Many so called “confessionals” are offended with Pietism. Many pastors who claim to being “confessional’ deem them to be the enemy of “the faith”. The pietists emphasized life more than doctrine, it is behaviour over theology. They hate it with vigorous hatred. Indeed, it is to your doom once you are labelled a “pietist”. There are many bad words amongst “confessionals” you dare not get pinned on you. This probably takes the cake.
Whereas to the extreme, some of the Pietists value much, living the faith, that it deteriorates Christianity to a work-based religion, there are some things I respect and learn from Pietism.
I must remember that Pietism is a reaction to dead orthodoxy. Hence, if you do not want pietism to rise in your midst, stop being dead in your faith.
Dead orthodoxy, stinks like a dead church mouse. Pietism is a rightful rejection of it. Pietism did not rise from a vacuum; it arose out of human reflection on one’s life in line with Christ’s teaching in comparison to believing versus the doing. You do not need to look away from you to others, you just look at your own life, and you will agree, it is stale like bland bread. Faith produces works. Faith without works is dead. Even James 2:14-26.
What I observe with dead orthodox people is that in the main, there is lack of love, when in fact this is what faith is supposed to produce. In the NT, the Pharisees valued observance of rules over love and compassion for the people in need. Jesus’ very actions rebuked this proud idea - we see this encounter in Matt 12: 1-14. For the Lord, doing something compassionate for a person in need, is more important than following the rules.
Dead orthodoxy, does not have faith that leads to love, it just has rules. It prides itself with following rules from tradition. Mk 7:7-13.
Dead orthodoxy does not like talking about demonstrable expressions of faith; when you get emotional with Jesus, that is a no-no. It denies that faith that produces love for God and fellowman does not have to affect you. Correct, I said, affect. It is impossible to say we love Christ and we are indifferent towards him, or to say, we love our brothers and sisters in the faith and not feel their sorrow nor feel their joy. Affection, people who claim “orthodoxy” don’t have this.
In dead orthodoxy, affirming sets of assertions, thus doctrines, is much easier than working on repenting of your behaviour. It is a great substitute for being accepted by your circle and even transposing it to think you are being accepted by God.

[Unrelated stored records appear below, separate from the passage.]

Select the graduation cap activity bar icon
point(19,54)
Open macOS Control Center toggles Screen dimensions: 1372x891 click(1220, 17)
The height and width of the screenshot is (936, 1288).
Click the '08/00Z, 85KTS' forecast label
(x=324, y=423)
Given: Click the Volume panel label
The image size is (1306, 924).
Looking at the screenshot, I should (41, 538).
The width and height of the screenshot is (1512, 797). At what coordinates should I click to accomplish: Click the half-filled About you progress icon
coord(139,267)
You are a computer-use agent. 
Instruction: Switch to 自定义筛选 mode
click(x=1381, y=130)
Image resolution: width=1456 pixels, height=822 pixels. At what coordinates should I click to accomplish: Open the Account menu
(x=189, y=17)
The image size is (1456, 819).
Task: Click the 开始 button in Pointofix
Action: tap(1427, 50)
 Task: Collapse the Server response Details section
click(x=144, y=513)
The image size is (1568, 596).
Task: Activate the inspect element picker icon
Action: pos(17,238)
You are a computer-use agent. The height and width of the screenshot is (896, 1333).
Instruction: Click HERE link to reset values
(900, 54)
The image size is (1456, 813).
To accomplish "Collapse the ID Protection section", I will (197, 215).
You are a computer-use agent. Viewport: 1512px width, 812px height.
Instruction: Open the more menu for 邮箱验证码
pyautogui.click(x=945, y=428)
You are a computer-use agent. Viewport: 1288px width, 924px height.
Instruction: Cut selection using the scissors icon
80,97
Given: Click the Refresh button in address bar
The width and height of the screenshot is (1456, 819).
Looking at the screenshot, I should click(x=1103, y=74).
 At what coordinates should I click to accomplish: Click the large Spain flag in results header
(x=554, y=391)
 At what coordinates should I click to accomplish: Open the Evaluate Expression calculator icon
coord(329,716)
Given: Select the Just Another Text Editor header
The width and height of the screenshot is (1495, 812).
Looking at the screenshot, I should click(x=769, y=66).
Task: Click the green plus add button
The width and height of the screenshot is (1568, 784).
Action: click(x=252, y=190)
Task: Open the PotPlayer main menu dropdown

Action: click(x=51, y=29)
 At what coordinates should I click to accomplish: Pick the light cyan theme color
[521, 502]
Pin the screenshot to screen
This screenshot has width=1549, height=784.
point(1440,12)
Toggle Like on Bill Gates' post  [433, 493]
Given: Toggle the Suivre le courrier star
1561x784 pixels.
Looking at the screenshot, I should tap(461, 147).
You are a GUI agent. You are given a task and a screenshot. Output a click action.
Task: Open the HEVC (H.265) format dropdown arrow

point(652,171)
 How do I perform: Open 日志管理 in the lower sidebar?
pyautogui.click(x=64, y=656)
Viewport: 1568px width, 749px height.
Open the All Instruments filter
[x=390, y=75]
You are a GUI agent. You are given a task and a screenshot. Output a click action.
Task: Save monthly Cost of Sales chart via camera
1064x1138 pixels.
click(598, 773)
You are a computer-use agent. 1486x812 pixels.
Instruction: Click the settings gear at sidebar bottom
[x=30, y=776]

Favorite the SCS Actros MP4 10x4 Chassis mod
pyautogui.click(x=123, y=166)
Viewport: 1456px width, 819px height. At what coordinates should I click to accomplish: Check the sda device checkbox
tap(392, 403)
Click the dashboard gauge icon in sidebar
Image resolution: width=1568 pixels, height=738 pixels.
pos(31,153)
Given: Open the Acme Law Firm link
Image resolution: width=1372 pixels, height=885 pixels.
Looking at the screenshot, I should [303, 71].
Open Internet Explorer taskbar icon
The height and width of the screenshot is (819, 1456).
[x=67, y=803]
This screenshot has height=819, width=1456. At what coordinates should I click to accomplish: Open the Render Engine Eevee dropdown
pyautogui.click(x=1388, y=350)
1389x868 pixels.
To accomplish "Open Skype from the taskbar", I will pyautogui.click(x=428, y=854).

To me pietism is really a reaction against hypocrisy.
This love that faith produces according to St Paul in Gal 5:6, he also defines, in 1 Cor 13:1-13. This is the character of this love. He even says, even if I have understanding of all knowledge and have no love, I am still nothing. Even if I have faith to believe the impossible to happen, and yet have no love, I am still nothing.
This love combines mercy and truth together – it is found in our Lord Jesus who is described by St John where grace and truth are found John 1:17. The Psalmist said the same Ps 85:10. Dead orthodoxy has one but does not have the other, which is fake after all because love is not found nor evident in it.
Jesus and his disciples like Paul and John talked about love. If we miss this important issue, we miss the whole point of the Lord’s teaching. St John even says God is love. It is the fruit of the HS.
You want rules? Only one rule Gal 5:14. All laws are fulfilled in with one word – love.
Love to many is not interesting – having a theological brawl is more exciting. People are bored by this teaching about having love for our neighbour and even our enemies. It is less attractive because it is hard. Indulging in believing this or that is a lot easier, you can do it on the couch.
What the Good Samaritan did was hard. It involved his time, his money and his energy, but it was he who showed love not those who claim orthodoxy such as the scribe who passed by.
To miss a faith in Christ that has no love is to miss the whole point of the Christian faith.
Actually, maybe I should have changed my title of this post.
Maybe it should be -- Thank you, Pharisees! I mean it!